Hadoop: Open Source Map Reduce
December 29, 2007 § 2 Comments
What is Map:
In Python, map() applies a certain function to each element in a list. Map returns a list.
What is Reduce:
Superficially, not much difference, reduce() takes a certain function and runs that function against every element in a list. Reduce returns 1 item.
What is MapReduce:
It is an architecture that allows functions to be executed across distributed cluster. MapReduce is special because the map and reduce functions are complemented with key-value mapping so that functions can be executed across distributed commodity servers.
What is Hadoop:
It is MapReduce open source implementation. It is written in Java.

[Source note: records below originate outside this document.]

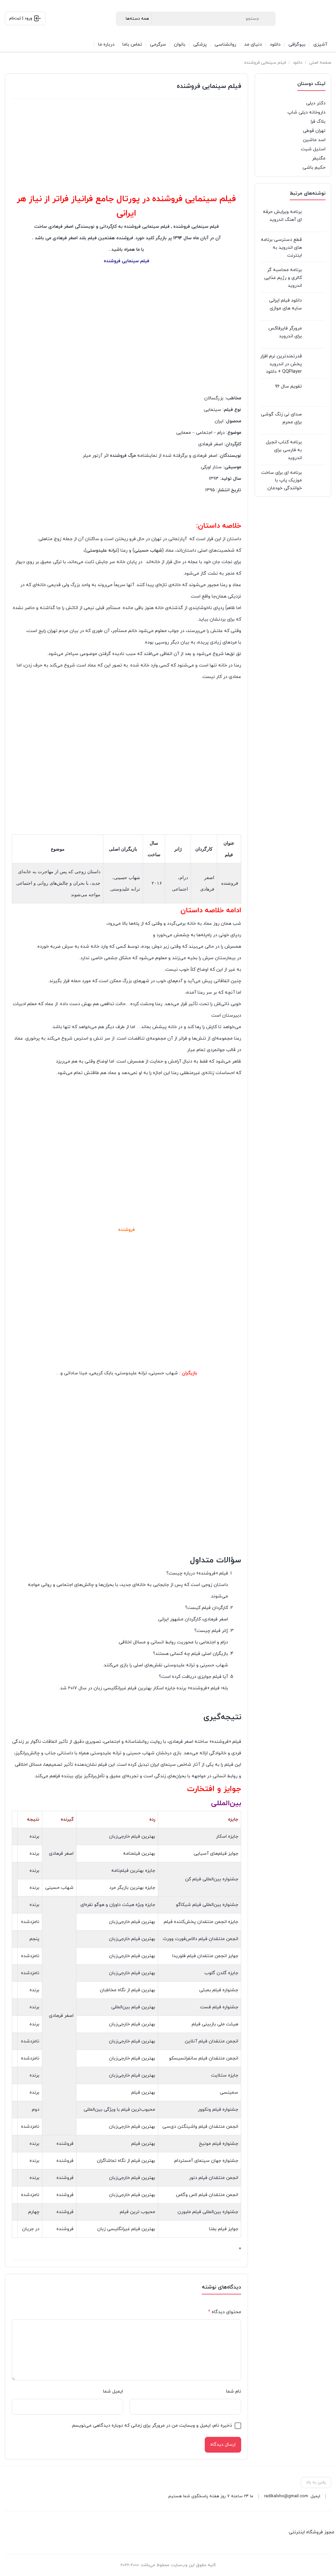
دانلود (297, 63)
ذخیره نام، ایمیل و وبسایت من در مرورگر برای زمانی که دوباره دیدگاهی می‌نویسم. (151, 2425)
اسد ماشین (314, 140)
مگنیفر (319, 158)
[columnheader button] (199, 1819)
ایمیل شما (113, 2391)
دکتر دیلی (316, 103)
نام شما (233, 2391)
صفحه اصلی (320, 63)
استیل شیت (313, 149)
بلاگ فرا (318, 121)
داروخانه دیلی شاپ (306, 112)
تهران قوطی (314, 131)
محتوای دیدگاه (224, 2312)
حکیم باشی (314, 167)
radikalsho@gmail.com (286, 2496)
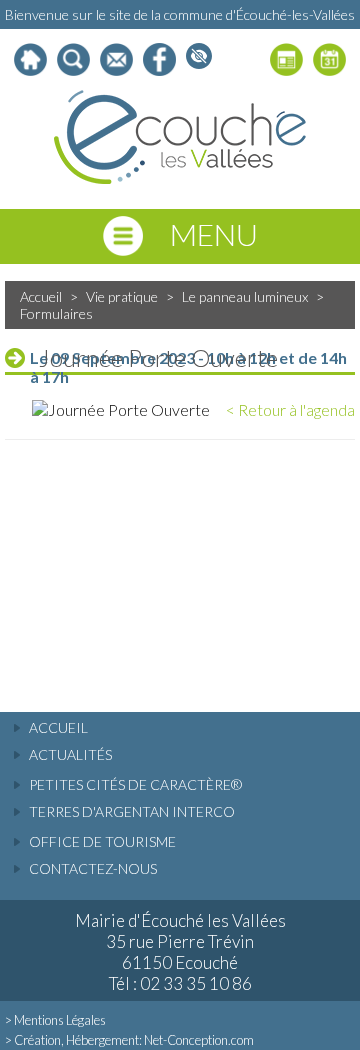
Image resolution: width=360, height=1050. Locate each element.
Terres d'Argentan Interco (132, 811)
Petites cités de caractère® (135, 784)
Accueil (41, 296)
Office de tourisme (102, 841)
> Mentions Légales (55, 1020)
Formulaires (56, 313)
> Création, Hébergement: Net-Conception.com (129, 1040)
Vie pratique (122, 296)
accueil (58, 727)
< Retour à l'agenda (290, 409)
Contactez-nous (93, 868)
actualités (70, 754)
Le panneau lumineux (245, 296)
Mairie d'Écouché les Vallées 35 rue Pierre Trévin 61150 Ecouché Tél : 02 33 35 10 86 (180, 952)
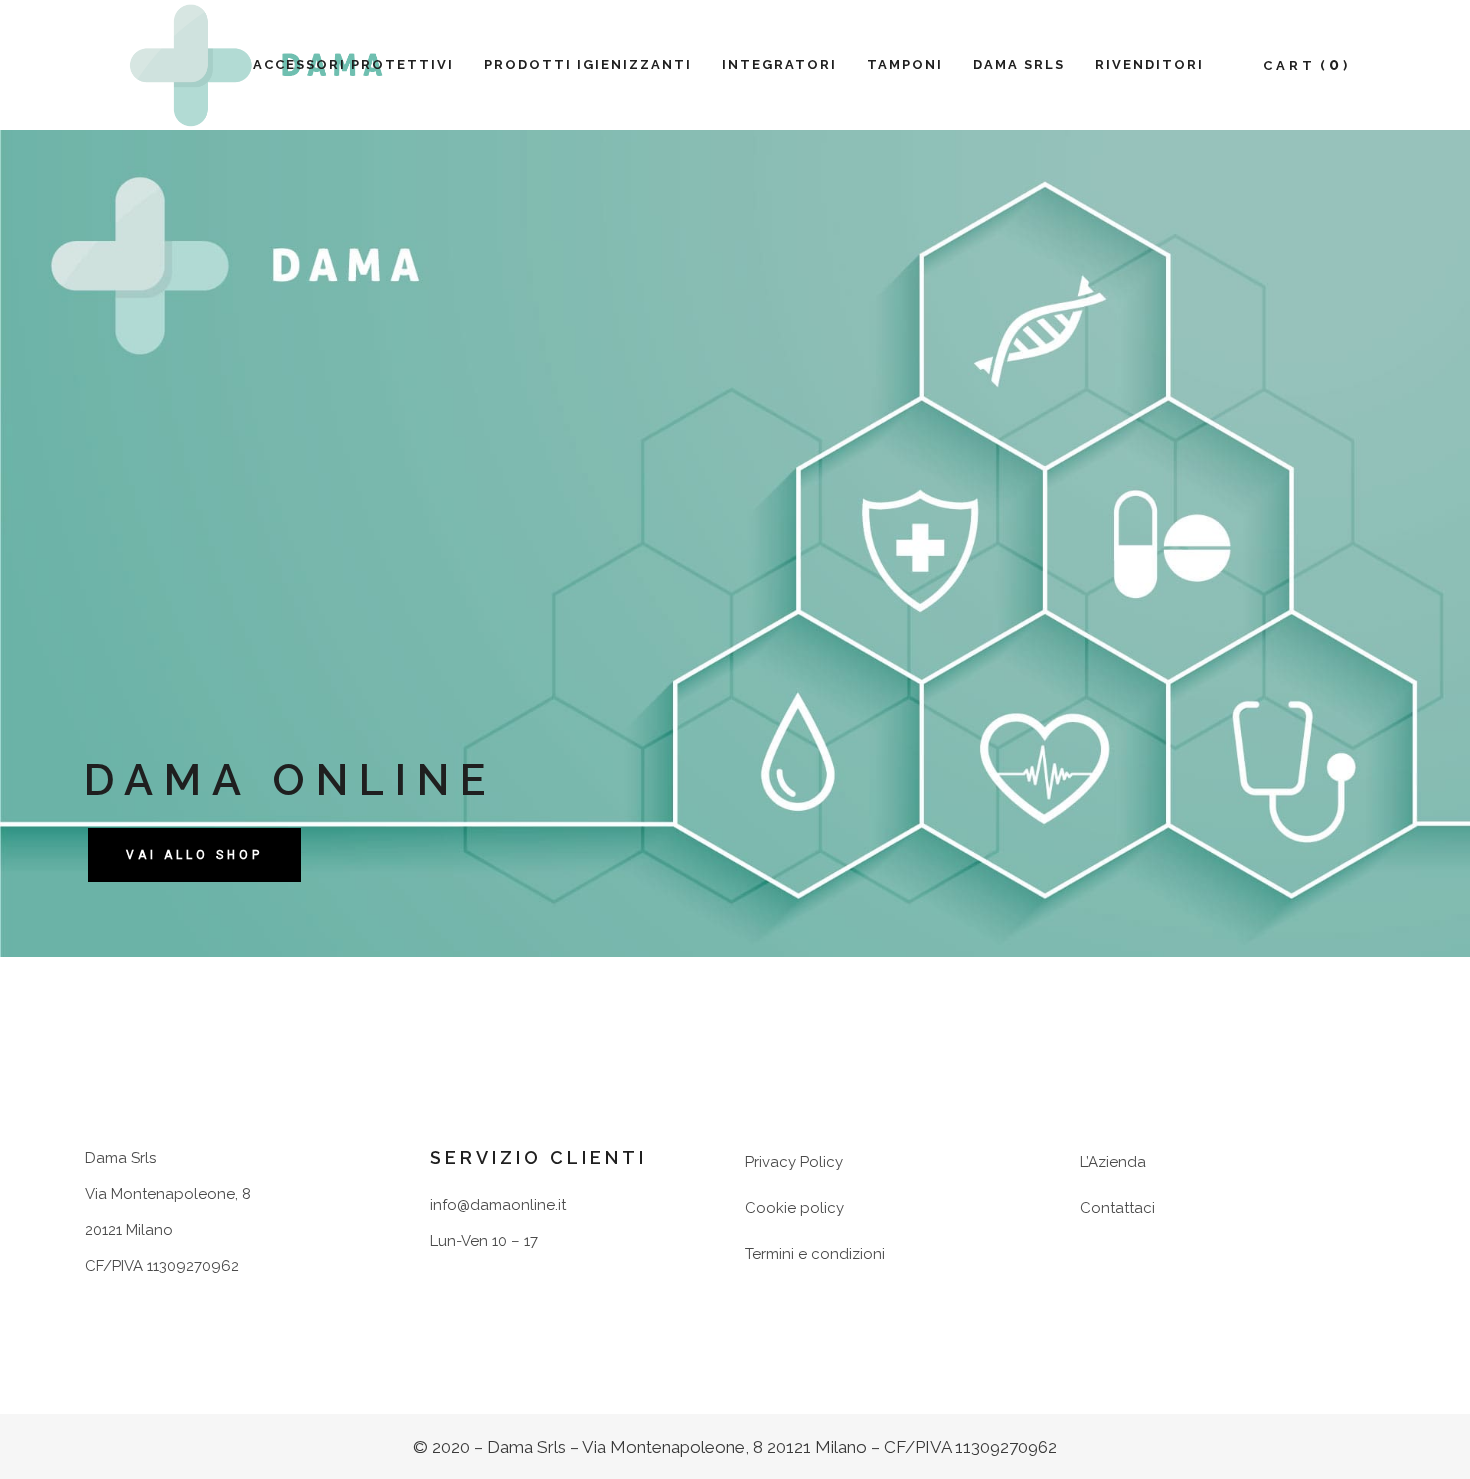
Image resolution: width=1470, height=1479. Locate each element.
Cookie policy (794, 1208)
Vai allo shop (194, 855)
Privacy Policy (794, 1162)
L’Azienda (1113, 1162)
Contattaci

Python obviously already have map and reduce functions, so what’s left is to figure out the distributed aspect of MapReduce. Below are two people who have already thought of MapReduce implementation in Python:
Resources:
- Google MapReduce Paper
- Hadoop
- Thomas B Hickey blog
- Nutch – Another Java implementation
- Michael G Noll blog
Interesting article. Pretty basic info, if you want to see an implementation that does not require a Java install, try: http://skynet.rubyforge.org/
Yes its Ruby but its the closest thing to python you are going to find.
@Enger:
Thanks for the info about Skynet. I’ll definitely take a look.